EXCERPTED PASSAGE —

********************

Racism is more than stadium seats
It’s funny how people don’t recognize that there is a problem until it affects them directly.
It pains me to know that I attend a university where racism is still alive and brewing, but when I chose to attend this school I was aware of the many problems.
After spending three years here I can say that I have seen, been a victim of, and also been told about various instances of discrimination on this very campus. So many of the students choose to pretend like America is so free, but let’s get real. Racism is still a problem in this country.
Many students try to say that we as blacks just always have something to gripe or complain about, but these issues are real.
We did not just make them up. Now someone else can see how it fells to be hurt by racial abuse.
I do not in anyway agree with the way Ms. Sagona was treated at the game because we as students have the right to sit wherever we want in the student section, but regardless of what the section is called, LSU students know that you are expected to sit down if you choose to watch the game there.
If you don’t know, security has no problem enforcing the policy for you. So if you want to stand up for the whole game, don’t do it in front of fifty people that choose to sit down.
I would also like to address your comment and calling people lazy. Just because someone chooses to SIT in the stadium SEATS provided for them does not mean that they are lazy.
Now that you have seen what it feels like to be on the other side of racism maybe you will feel a little more empathetic to the problems we as black people face every day in the land of the so called “free.”
Shayla M. Ferguson
junior
sociology/AAAS
Reach out to those you don’t know
This letter is in response to Ms. Sagona’s letter about the “sit-down” section. Maybe I’m mistaken, but, overall, this is still a fairly
segregated school as well as a very segregated part of the country, so why would a football game prove to be any different? There are exceptions made on an INDIVIDUAL basis to step out of racial “comfort zones,” however,
group mentality still prevails.
I’m sorry that some of those appalling situations took place around you. Shame on those INDIVIDUALS.

********************

GIVEN PROBLEM —
Write the next part of the student letters on stadium seating, picking up after their final sentence. The data after this point comes from a separate source and has no connection to the student letters on stadium seating.

********************

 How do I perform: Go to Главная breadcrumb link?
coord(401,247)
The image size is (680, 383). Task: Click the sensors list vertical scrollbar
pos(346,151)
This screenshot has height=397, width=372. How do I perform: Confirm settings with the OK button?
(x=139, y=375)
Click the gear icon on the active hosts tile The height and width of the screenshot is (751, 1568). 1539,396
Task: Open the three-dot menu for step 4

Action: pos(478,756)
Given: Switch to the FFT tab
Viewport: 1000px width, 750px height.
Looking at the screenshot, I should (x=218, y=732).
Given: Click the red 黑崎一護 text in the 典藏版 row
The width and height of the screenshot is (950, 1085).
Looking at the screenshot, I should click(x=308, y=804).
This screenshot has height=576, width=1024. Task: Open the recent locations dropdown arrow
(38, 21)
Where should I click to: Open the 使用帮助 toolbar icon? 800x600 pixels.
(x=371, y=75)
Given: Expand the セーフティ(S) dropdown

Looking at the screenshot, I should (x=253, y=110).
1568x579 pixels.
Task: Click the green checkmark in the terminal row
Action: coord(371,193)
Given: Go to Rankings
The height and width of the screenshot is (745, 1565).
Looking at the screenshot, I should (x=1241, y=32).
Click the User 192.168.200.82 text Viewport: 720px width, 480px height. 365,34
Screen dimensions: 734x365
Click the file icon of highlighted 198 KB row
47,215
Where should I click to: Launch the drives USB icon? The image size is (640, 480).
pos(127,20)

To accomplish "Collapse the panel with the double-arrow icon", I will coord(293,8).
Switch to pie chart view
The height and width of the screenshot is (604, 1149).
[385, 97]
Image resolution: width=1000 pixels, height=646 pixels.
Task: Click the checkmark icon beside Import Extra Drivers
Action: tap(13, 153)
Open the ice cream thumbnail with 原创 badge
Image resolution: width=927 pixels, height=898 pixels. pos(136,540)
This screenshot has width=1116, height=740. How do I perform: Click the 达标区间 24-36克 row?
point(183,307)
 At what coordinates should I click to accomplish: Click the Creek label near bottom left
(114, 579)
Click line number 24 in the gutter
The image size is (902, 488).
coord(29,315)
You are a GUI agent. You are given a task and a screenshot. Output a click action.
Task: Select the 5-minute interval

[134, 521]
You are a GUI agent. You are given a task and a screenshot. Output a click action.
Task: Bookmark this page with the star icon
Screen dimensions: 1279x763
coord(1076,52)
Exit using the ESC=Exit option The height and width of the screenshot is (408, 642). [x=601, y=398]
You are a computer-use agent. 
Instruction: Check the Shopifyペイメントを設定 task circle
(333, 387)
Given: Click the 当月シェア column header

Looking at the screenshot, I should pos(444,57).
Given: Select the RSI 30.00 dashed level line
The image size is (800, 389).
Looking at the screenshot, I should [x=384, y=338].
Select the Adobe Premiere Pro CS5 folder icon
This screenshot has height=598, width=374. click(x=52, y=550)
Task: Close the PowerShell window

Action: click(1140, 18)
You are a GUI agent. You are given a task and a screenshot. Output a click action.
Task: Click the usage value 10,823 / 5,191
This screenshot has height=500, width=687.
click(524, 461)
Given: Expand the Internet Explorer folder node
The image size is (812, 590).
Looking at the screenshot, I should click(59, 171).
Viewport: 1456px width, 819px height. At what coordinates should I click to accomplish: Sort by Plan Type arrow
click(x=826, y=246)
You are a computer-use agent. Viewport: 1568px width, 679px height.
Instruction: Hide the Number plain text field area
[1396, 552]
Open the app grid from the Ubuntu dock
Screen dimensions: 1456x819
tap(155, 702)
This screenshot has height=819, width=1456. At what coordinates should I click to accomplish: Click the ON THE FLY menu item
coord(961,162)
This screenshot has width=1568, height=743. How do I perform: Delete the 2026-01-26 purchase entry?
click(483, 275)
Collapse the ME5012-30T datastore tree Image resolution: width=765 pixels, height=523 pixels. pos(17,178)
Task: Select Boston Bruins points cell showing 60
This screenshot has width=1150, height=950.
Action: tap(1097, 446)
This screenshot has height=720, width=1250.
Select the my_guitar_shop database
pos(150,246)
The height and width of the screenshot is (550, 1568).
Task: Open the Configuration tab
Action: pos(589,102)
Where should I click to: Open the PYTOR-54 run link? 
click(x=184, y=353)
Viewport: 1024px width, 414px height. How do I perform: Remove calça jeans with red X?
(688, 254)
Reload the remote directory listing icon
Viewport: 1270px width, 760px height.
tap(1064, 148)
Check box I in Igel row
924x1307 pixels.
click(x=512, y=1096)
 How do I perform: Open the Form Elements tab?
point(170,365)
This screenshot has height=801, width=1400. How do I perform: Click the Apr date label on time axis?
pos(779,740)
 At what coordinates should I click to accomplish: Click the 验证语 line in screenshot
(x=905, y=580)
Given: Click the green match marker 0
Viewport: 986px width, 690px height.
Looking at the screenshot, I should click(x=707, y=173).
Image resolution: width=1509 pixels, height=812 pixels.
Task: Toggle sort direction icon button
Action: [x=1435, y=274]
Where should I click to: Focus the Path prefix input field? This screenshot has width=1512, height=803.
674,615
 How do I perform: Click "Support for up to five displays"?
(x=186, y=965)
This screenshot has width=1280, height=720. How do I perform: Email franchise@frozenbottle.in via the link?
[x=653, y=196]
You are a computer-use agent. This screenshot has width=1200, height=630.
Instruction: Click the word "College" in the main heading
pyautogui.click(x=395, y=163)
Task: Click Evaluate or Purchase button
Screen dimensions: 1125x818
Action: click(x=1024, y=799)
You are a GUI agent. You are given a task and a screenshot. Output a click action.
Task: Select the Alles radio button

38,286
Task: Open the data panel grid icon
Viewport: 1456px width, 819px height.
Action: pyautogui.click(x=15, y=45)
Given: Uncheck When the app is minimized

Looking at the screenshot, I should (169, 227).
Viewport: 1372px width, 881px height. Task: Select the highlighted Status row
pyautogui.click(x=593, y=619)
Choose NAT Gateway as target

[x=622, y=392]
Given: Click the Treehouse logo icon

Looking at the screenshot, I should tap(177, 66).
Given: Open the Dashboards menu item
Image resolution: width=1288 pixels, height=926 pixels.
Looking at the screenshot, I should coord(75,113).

********************

RESULT BELOW —
However, most students in the “sit-down” (if you’re sure that’s what you REALLY wanted to call it) probably have more of a vested interest in it than you do because, quite frankly, a large majority of the football team is African- American, so those in the “sit-down” section are rooting for boyfriends, friends, roommates, family members, etc. So I think they have just as much of a right to pay their six dollars to get in the game and if they don’t feel like having their legs fall off, they can sit down if they please in their $6 seat! And instead of trying to take their seats, Ms. Sagona, why don’t you invite some of those “sit down” people to sit where you are sitting? Teach them some of the little dances you do during the game. That would be more of a pro-active move than telling them to not buy tickets.
Misty Johnson
graduate student
mass communication
Stadium behavior was inexcusable
On Friday, Sept. 19, Nick Saban wrote a letter to the entire student body thanking them for their support and asking that they continue their trend of good sportsmanship.
Well, apparently not all students understand exactly what “good sportsmanship” is.
I was appalled at the way my friends and I were treated on Saturday afternoon by several members of the student body.
We apparently were unaware that the section we were sitting in has been “reserved” for the “blacks that have been sitting there for fifteen years.”
One person in particular tried his best to ruin the game for us by continually making threats to us, yelling at us to sit down and consistently making rude comments about us throughout the entire game.
At one point, he even turned around and made a comment that he was going to get his way because he was black.
I wasn’t aware that was how things worked at LSU. Unfortunately for him, he failed. We had a blast at the game regardless of the way we were treated.
In addition to being harrassed over our seats, we were also yelled at for standing up and showing our support for the Tigers.
Apparently, those around us weren’t aware of the other 92,000 people that were standing up.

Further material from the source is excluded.